Bolivia Caschi Bianchi

In cammino a difesa del TIPNIS

I Rappresentanti delle Comunità indigene del dipartimento del Beni marciano in difesa del Parco di Isiboro Securé ma sulla strada verso La Paz si allunga l’ombra della repressione del Governo.

Scritto da Andrea Zanibellato, Casco Bianco a La Paz

Lo scorso 15 agosto sono partiti da Trinidad, capitale del dipartimento del Beni, nella zona amazzonica Boliviana, circa un migliaio di persone, parte delle 64 comunità indigene della zona, cominciando una lunga marcia in direzione di La Paz, la capitale.
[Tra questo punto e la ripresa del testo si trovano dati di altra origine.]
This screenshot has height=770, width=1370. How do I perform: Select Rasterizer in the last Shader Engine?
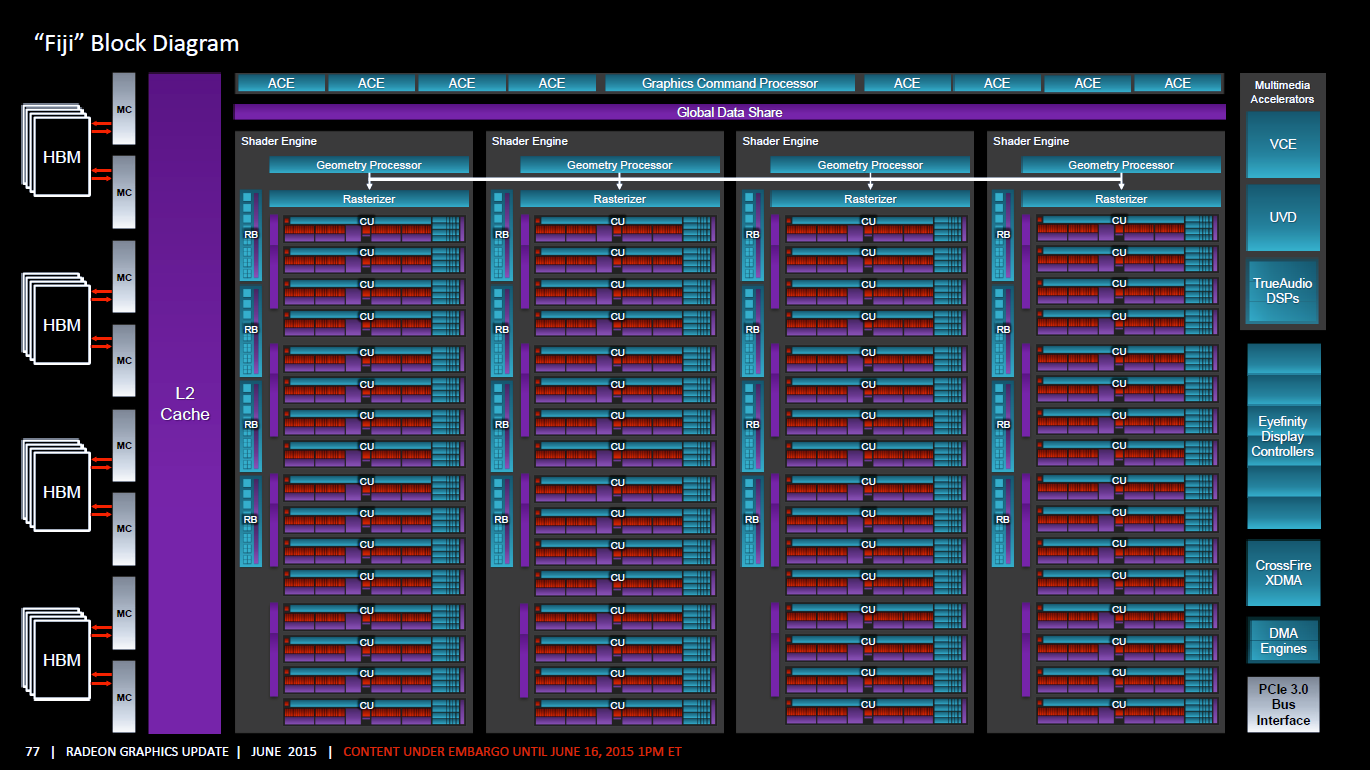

Lo scopo dichiarato è quello di opporsi alla costruzione della strada che, congiungendo direttamente Villa Tunari con San Ignacio de Moxos, attraverserebbe il Parco Nazionale Isiboro Securé, meglio conosciuto come TIPNIS (Territorio Indígena y Parque Nacional Isiboro Securé), e, secondo i promotori della marcia, provocherebbe danni ecologici e alle comunità locali, in un parco che conta almeno tremila specie differenti di flora che vivono solo in quella zona, oltre a 700 specie di uccelli e 200 di mammiferi e rettili. Secondo la società responsabile del progetto ABC (Administration Boliviana de Carreteras), la strada dovrebbe invece contribuire allo sviluppo economico della zona, oltre che permettere un migliore collegamento tra zona occidentale e orientale del Paese, e di conseguenza anche tra Bolivia e Brasile. Quest’ultimo ha investito nel progetto capitali notevoli con l’obiettivo finale di creare il cosiddetto Corridoio Bioceanico, una rapida via di terra tra Atlantico e Pacifico, dal porto brasiliano di Santos a quello cileno di Iquique.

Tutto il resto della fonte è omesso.